Professor David Hodgson
Professor of Chemistry
Our research programme revolves around the theme of synthesis and encompasses broadly based studies directed towards the design and development of new methods, reagents and strategies for the synthesis of biologically active molecules. Specific research areas of current interest include the following:
Catalytic Enantioselective Tandem Ylide Formation - Cycloaddition
One of the best ways of assembling five-membered heterocyclic rings with the potential for simultaneous generation of multiple chiral centres is by 1,3-dipolar cycloaddition reactions. The synthetic challenge in developing efficient catalytic asymmetric cycloaddition methodology in this area is considerable, and the field is still in its infancy.
The aims of our research in this area are to build upon our recent results in asymmetric carbonyl ylide cycloadditions by evaluating and understanding the factors influencing asymmetric induction, with the goal of developing highly enantioselective processses for use in synthesis.
Squalestatin 1 is a fascinating complex molecule recently discovered during screening programmes of fungal metabolites to find inhibitors of specific enzymatic steps in the synthesis of cholesterol; it is the first natural product found to be a potent inhibitor of squalene synthase and it also exhibits broad spectrum antifungal activity.

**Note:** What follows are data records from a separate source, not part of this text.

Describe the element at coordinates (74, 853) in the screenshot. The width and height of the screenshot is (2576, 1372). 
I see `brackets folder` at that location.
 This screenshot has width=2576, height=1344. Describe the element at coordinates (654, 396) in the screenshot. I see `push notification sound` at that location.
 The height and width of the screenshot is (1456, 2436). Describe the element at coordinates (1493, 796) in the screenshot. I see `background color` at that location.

Because of its extraordinary potency squalestatin represents an exciting new therapeutic lead in the treatment of hypercholesterolemia and fungal infections. The scientific challenge in developing an efficient asymmetric entry to the squalestatins is formidable; our synthetic approach currently under investigation hinges on a cycloaddition-rearrangement strategy to rapidly construct the densely functionalised core.
Enantioselective Desymmetrisation of Achiral Epoxides
Enantioselective desymmetrisation of achiral materials is an attractive and potentially extremely powerful concept in asymmetric synthesis. Achiral epoxides represent an important class of substrates which can be used to develop new desymmetrisation methodology because they are easily prepared with predictable stereochemistry directly from alkenes. We are examining a number of methods to achieve enantioselective desymmetrisation and are also applying the chemistry towards structurally and biologically interesting synthetic targets.
We have found that desymmetrisation of cyclopentene oxides provides access in high enantiomeric excesses to cyclopentenols which can be used in the synthesis of anti-HIV agents such as carbovir, prostaglandins and the insecticidal iridoid (+)-iridomyrmecin.
Another enantioselective method currently under investigation involves devising ways of discriminating between the removal of enantiotopic H-atoms on an epoxide ring. This process has the potential to create new ring systems with simultaneous generation of asymmetry.
Silyl and Stannyl Reagents in Organic Synthesis
Main group chemistry, especially involving silicon and tin, offers many opportunities for new reaction design. For example, we are evaluating consecutive chemoselective vinylstannane formation Pd-catalysed cross-coupling strategies in the synthesis of medium-rings. Here temporary 'binding posts' may overcome normally unfavourable entropy factors in such cyclisations reactions. A new entry to biologically active periplanones becomes viable on this basis.
David M. Hodgson obtained his first degree in Chemistry at Bath University. After a Ph.D. at Southampton University in the field of natural product synthesis (with P.J. Parsons) and a research position at Schering, he was appointed in 1990 to a lectureship at Reading University. In 1995 he moved to the Chemistry Department at Oxford University, where he is now a Professor of Chemistry. In recognition of achievements by his research group, he has received a GSK Award for Innovative Organic Chemistry, a Pfizer Academic Award and an AstraZeneca Research Award in Organic Chemistry, and the Royal Society of Chemistry Bader Award. His research interests are broadly in the development of synthetic methods and their application in natural product synthesis.